Passage shown
Ed's Note: This comprehensive tool review is reprinted with permission from ProToolReviews.com, a comprehensive tool review website, as the name infers. If you are a tool junkie, you should go there and dig through their ditches. There's a lot.

We put some of the top heavy duty corded reciprocating saws on the market head to head to see who can make the claim to be at the top of the pile. We took recip saws from Bosch, DeWalt, Hitachi, Makita, Milwaukee, and Ryobi through a series of three tests to see how fast they cut, how packed they are with features, and how user-friendly they are.

Reciprocating Saw History

Reciprocating saws are demolition tools by nature. First designed by Milwaukee Tool in 1951 under the name “Sawzall”, these tools were designed to cut through a variety of materials including wood, PVC, and a variety of metals. In its most basic form, the reciprocating saw is very simple. The motor drives the shaft back and forth which moves the replaceable blade in a sawing motion. Blades were developed to cut through wood, nail embedded wood, metal, and general purpose uses.

An early model Milwaukee Sawzall

An early model Milwaukee Sawzall

As time passed, technology improved, and we began to see more options available on reciprocating saws. Variable speed settings showed up that allow users to dial in and achieve more efficient cutting based on the material they were working with. One of the biggest innovations was the addition of orbital action.

Orbital action lifts the blade in one direction as it cuts and then drives it down against the material, allowing for more aggressive cutting. When viewing orbital action from the side, you can see the blade moving in an elliptical pattern. This is best applied when cutting wood as it can create additional vibration when cutting through metals and other rigid materials.

In more recent years, a lot of effort has gone into the ergonomics of reciprocating saws. The rough demolition style cutting that recip saws are used for creates a lot of vibration that can wear out a user’s arm in a hurry.

Most companies now employ varying types of anti-vibration technologies. These range from shock absorbing handles to internal counterweight designs. One company even makes a counteraction blade system.

Choosing Blades for Your Reciprocating Saw

One of the great things about most reciprocating saws is that the clamp fitting for the blade is the same from manufacturer to manufacturer, so you can choose the blade you prefer. That also presents an issue for the uninitiated since there are a lot of blades to choose from. We chose Milwaukee’s Ax and Double Duty Torch Sawzall Blades for our testing.

Reciprocating Saw Shootout

Several thoughts went into deciding on Milwaukee Sawzall blades for our test. Two in particular stood out to me. First, Milwaukee is constantly innovating within their company. “Disruptive Innovation” is part of their corporate culture, and it’s nearly impossible to talk to someone at Milwaukee without hearing that term. With respect to these blades, disruptive innovation comes in the design of the teeth (on the “Ax”) which reject getting caught on nails—making them perfect for our nail-embedded wood test). Secondly, Milwaukee invented the reciprocating saw. When you’re the one to design anything from the beginning, you are intimately knowledgeable about it. We counted on this combination of innovation and knowledge to yield a reliable and consistent blade for our testing … and we weren’t disappointed.

Given request A
In the reciprocating saw review, in what year and under what name did Milwaukee Tool first design the reciprocating saw?
The records that follow have no connection to the reciprocating saw review above.

Data supplied
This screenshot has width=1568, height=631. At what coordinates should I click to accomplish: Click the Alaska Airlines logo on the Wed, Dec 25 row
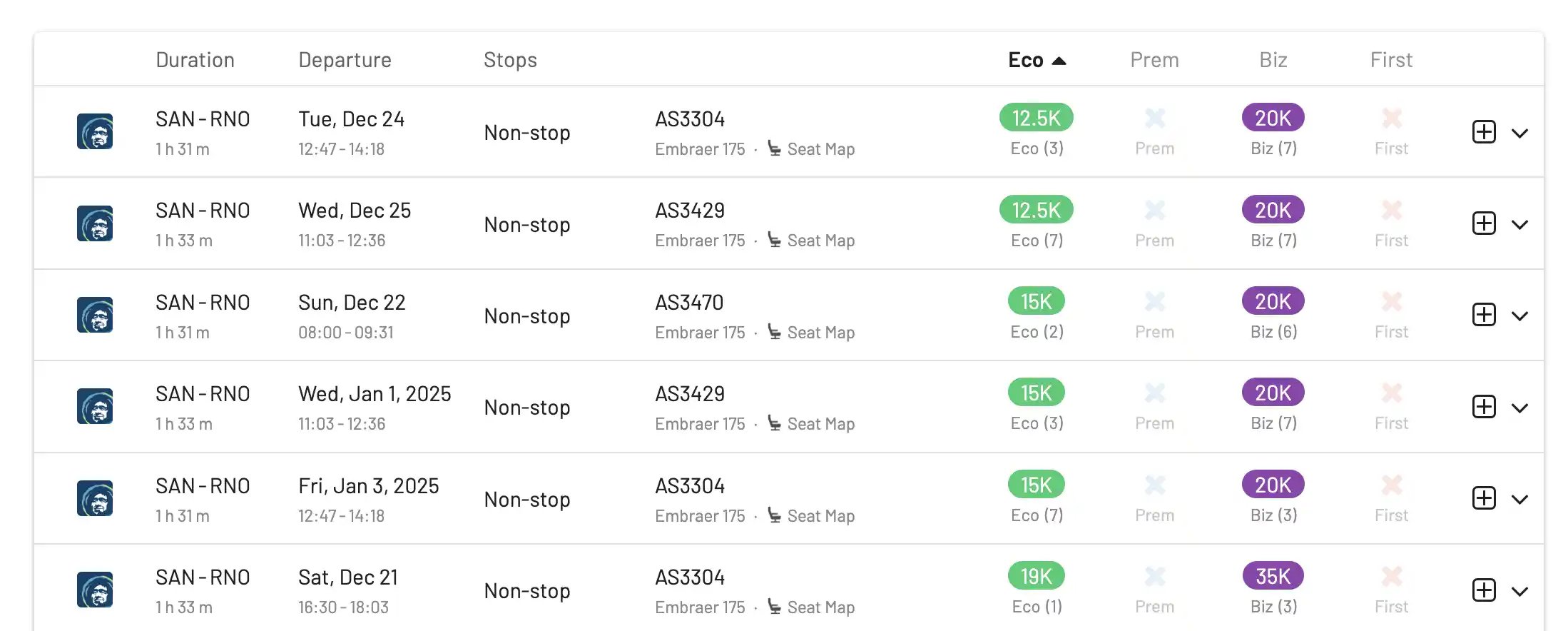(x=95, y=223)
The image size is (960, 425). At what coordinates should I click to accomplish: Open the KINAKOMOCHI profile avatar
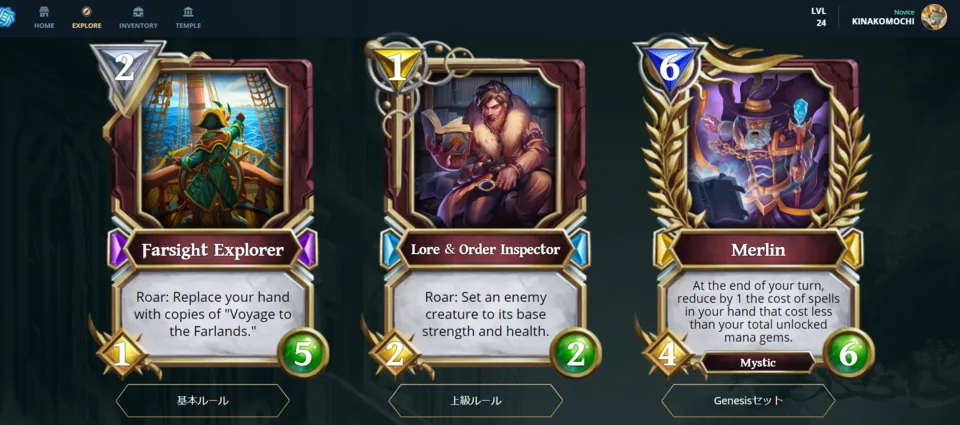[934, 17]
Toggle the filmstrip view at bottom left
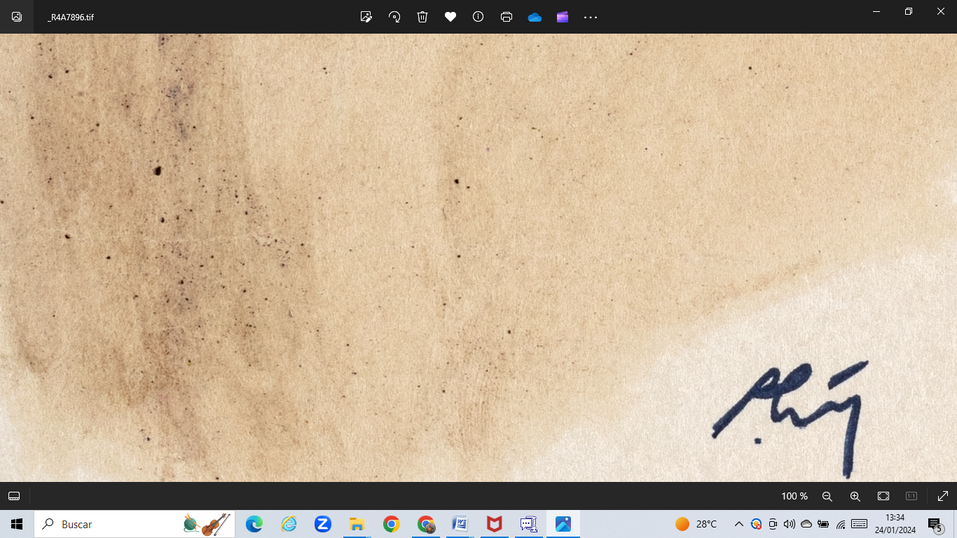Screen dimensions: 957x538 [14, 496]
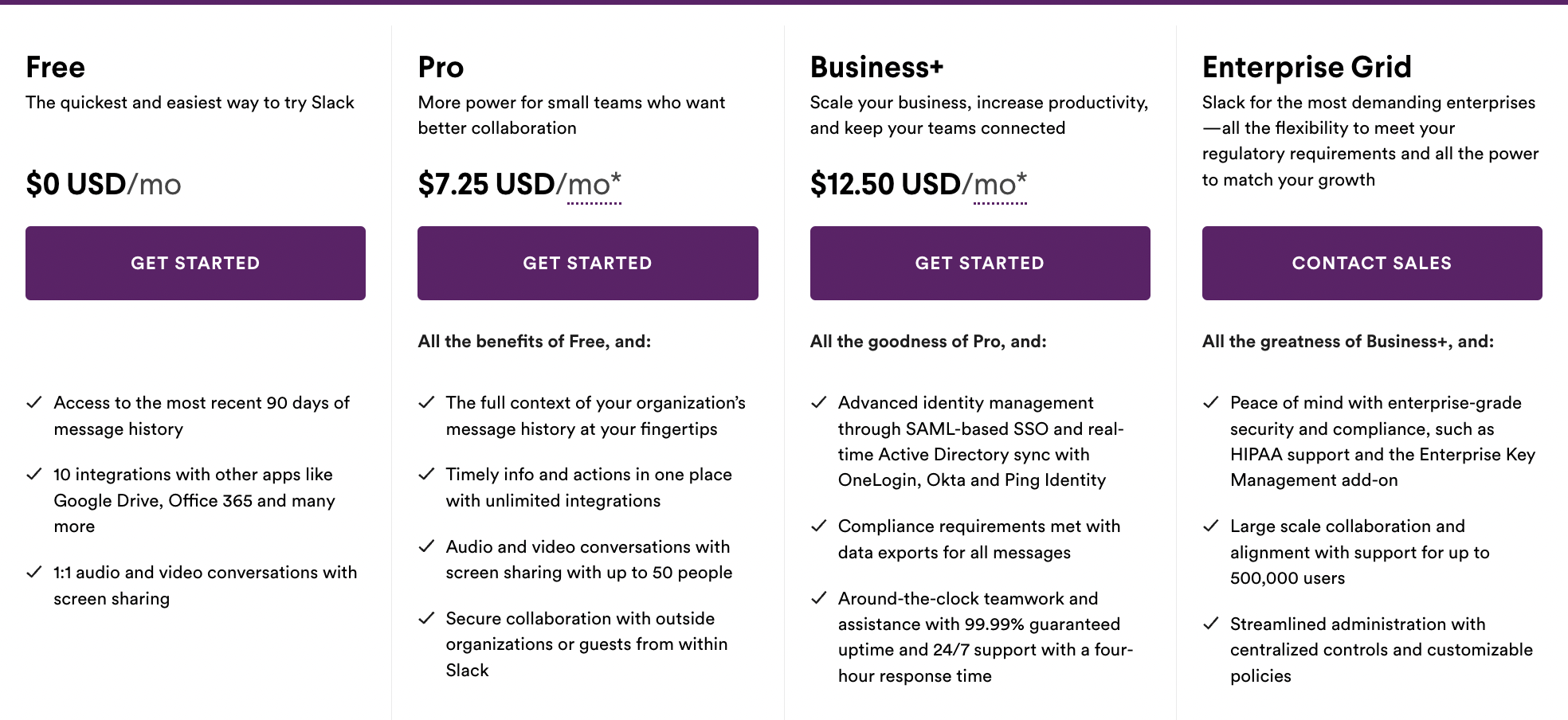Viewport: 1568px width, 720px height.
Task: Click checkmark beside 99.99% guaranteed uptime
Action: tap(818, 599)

--

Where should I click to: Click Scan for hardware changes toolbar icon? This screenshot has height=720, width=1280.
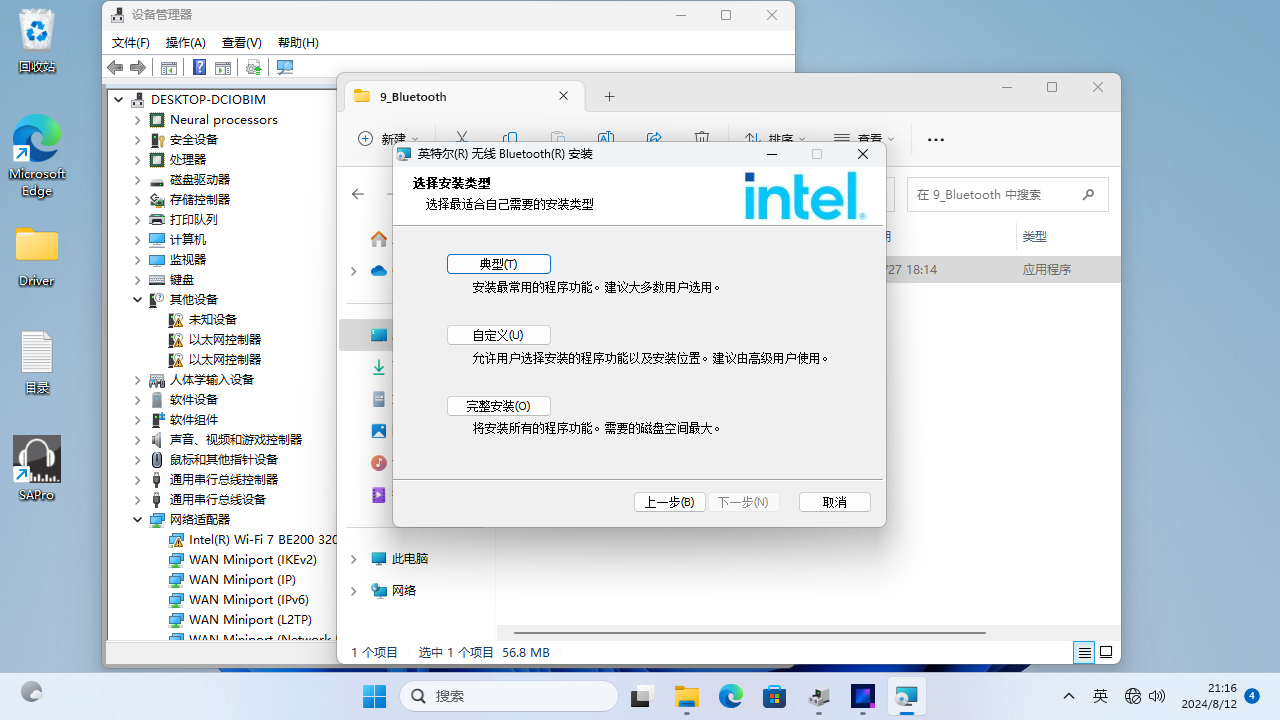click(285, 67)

Given request B
Copy the lines of the records from the one containing "The image size" through the one containing "Action: tap(818, 599)", inclusive, leaving out the pictures.

Exercise response A
Milwaukee Tool first designed it in 1951 under the name "Sawzall."

Exercise response B
The image size is (960, 425). At what coordinates should I click to accomplish: Open the KINAKOMOCHI profile avatar
[934, 17]
Toggle the filmstrip view at bottom left
Screen dimensions: 957x538 [14, 496]
Viewport: 1568px width, 720px height.
Task: Click checkmark beside 99.99% guaranteed uptime
Action: tap(818, 599)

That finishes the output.